→ DOKUMEN SUMBER:

Skip to main content

Student Centered Learning sebagai Alternatif Pendekatan Pembelajaran pada Siswa SMA

Student Centered Learning sebagai Alternatif Pendekatan Pembelajaran pada Siswa SMA
Oleh: Dion Efrijum Ginanto, S.Pd

Pendidikan adalah faktor terpenting dalam upaya mewujudkan pembangunan di segala bidang. Tanpa pendidikan yang baik, maka tidak akan terlahir generasi yang nantinya akan membawa negara ini menuju kejayaan. Dalam hal ini pemerintah dan masyarakat harus kooperatif dalam mewujudkan tujuan dari pendidikan nasional. Adapun tujuan dari pendidikan nasional pada hakekatnya adalah untuk berkembangnya potensi peserta didik agar menjadi manusia yang beriman dan bertakwa kepada Tuhan Yang Maha Esa, berakhlak mulia, sehat, berilmu, cakap, kreatif, dan menjadi warga negara yang demokratis serta bertanggung jawab. (UU RI No. 20 Tahun 2003)
Tujuan pendidkan di antaranya adalah untuk menciptakan peserta didik yang berilmu, cakap dan kreatif. Untuk mewujudkan ketiga aspek ini salah satunya adalah dengan memberikan metode pembelajaran yang tepat. Adapun salah satu pendekatan dirasa tepat untuk mewujudkan ketiga hal tersebut adalah dengan pendekatan Student Centered Learning (SCL). Dengan prinsip dasar keaktifan dan kekreatifitasan dalam proses belajar mengajar, serta tidak lagi menjadikan guru sebagai satu-satunya sumber ilmu; ini akan membuat siswa semakin percaya diri untuk menjadi lebih aktif, kreatif dan berilmu.

→ BARIS DATA LATIHAN:
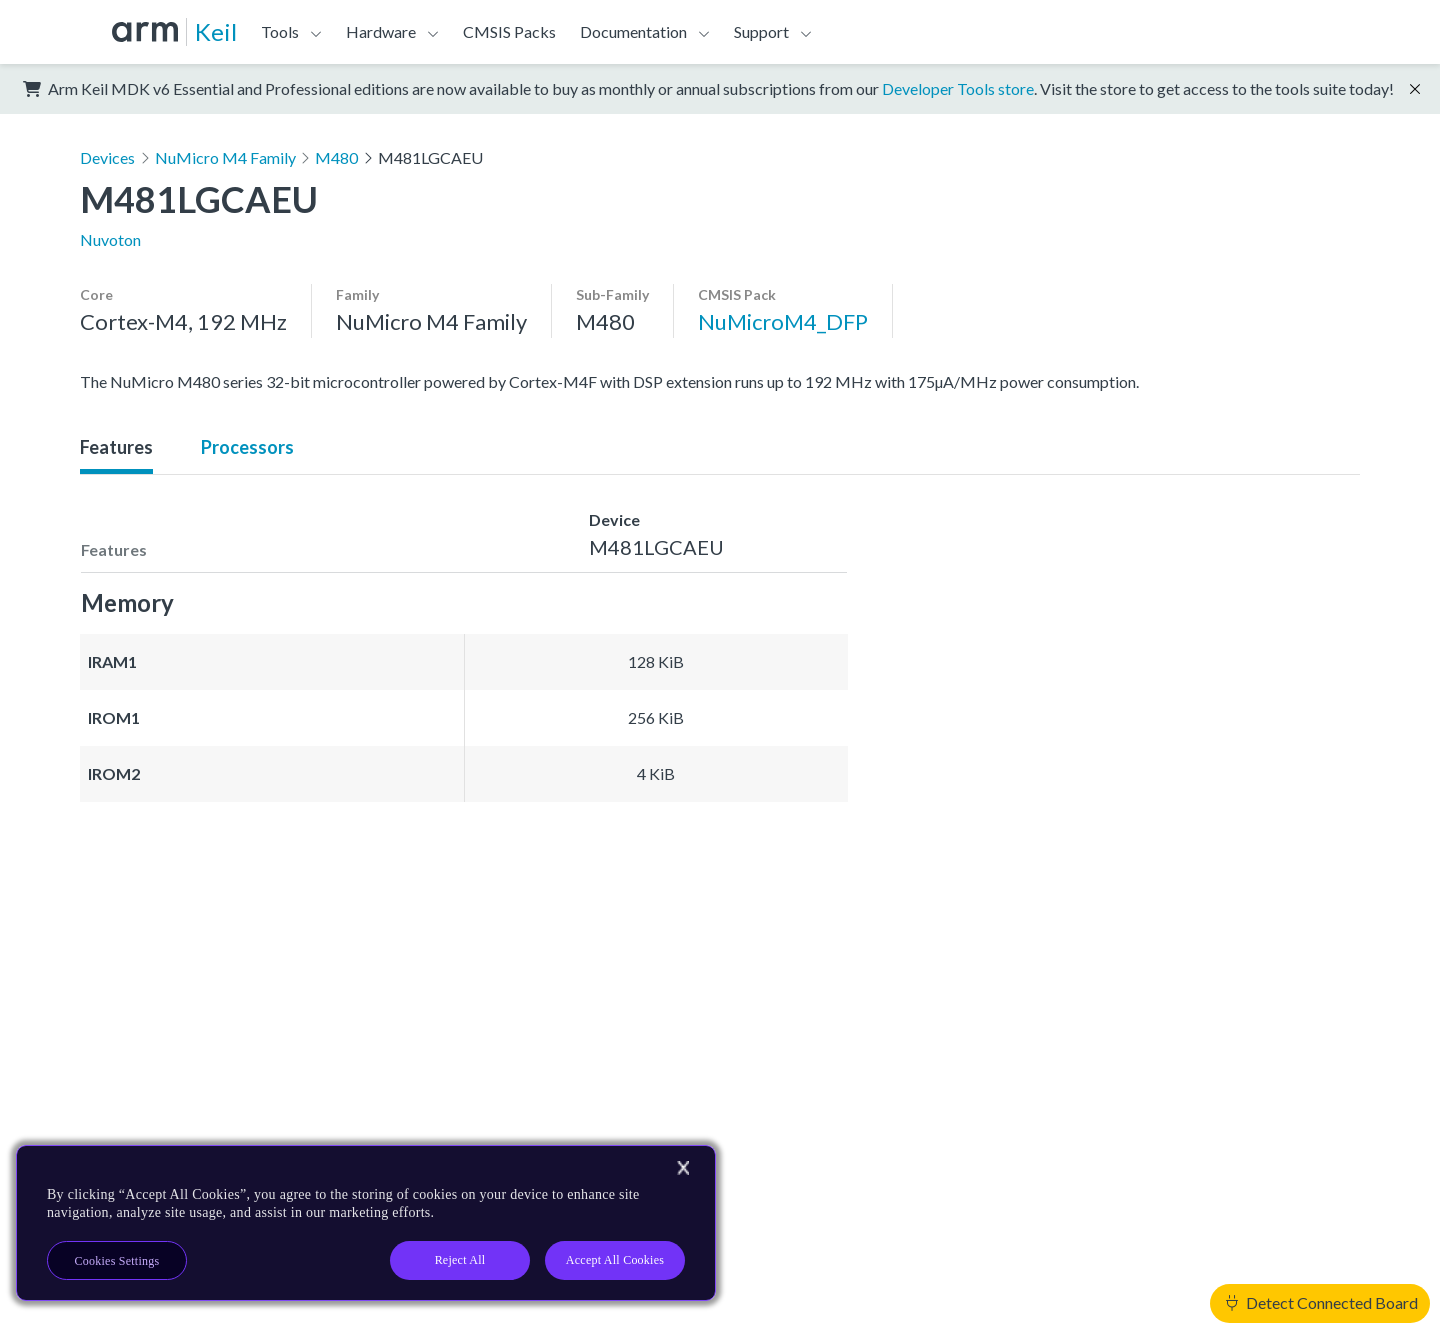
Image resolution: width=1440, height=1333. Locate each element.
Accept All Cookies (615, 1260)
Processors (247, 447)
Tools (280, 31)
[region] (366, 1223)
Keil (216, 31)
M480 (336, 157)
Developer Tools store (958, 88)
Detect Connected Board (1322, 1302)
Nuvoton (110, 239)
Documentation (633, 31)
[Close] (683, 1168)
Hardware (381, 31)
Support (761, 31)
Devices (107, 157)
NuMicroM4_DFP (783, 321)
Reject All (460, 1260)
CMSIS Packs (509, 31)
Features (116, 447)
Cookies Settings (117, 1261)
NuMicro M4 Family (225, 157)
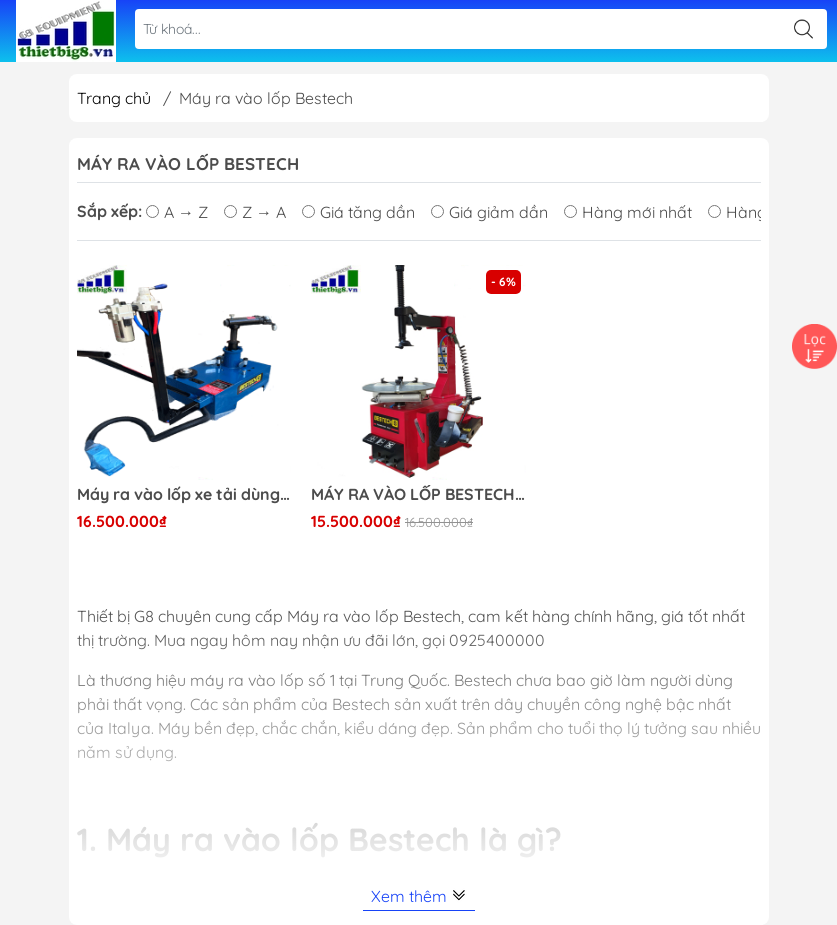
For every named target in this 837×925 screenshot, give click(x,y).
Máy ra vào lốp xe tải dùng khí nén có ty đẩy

→ YANG PERLU DIKERJAKAN:
**a.** Ulangi persis bagian dokumen sumber yang diawali kata-kata yang memuat "Tujuan pendidkan di" dan diakhiri "kreatif dan berilmu.".
**b.** Dari kumpulan baris di atas, tuliskan kembali persis bagian yang diawali baris yang memuat "Features (116, 447)" dan berakhir pada baris terakhir, dengan kedua ujungnya ikut disertakan. Gambar tidak perlu dimasukkan ke dalam jawaban.

→ HASIL TUGAS:
**a.**
Tujuan pendidkan di antaranya adalah untuk menciptakan peserta didik yang berilmu, cakap dan kreatif. Untuk mewujudkan ketiga aspek ini salah satunya adalah dengan memberikan metode pembelajaran yang tepat. Adapun salah satu pendekatan dirasa tepat untuk mewujudkan ketiga hal tersebut adalah dengan pendekatan Student Centered Learning (SCL). Dengan prinsip dasar keaktifan dan kekreatifitasan dalam proses belajar mengajar, serta tidak lagi menjadikan guru sebagai satu-satunya sumber ilmu; ini akan membuat siswa semakin percaya diri untuk menjadi lebih aktif, kreatif dan berilmu.

**b.**
Features (116, 447)
Cookies Settings (117, 1261)
NuMicro M4 Family (225, 157)
For every named target in this 837×925 screenshot, give click(x,y).
Máy ra vào lốp xe tải dùng khí nén có ty đẩy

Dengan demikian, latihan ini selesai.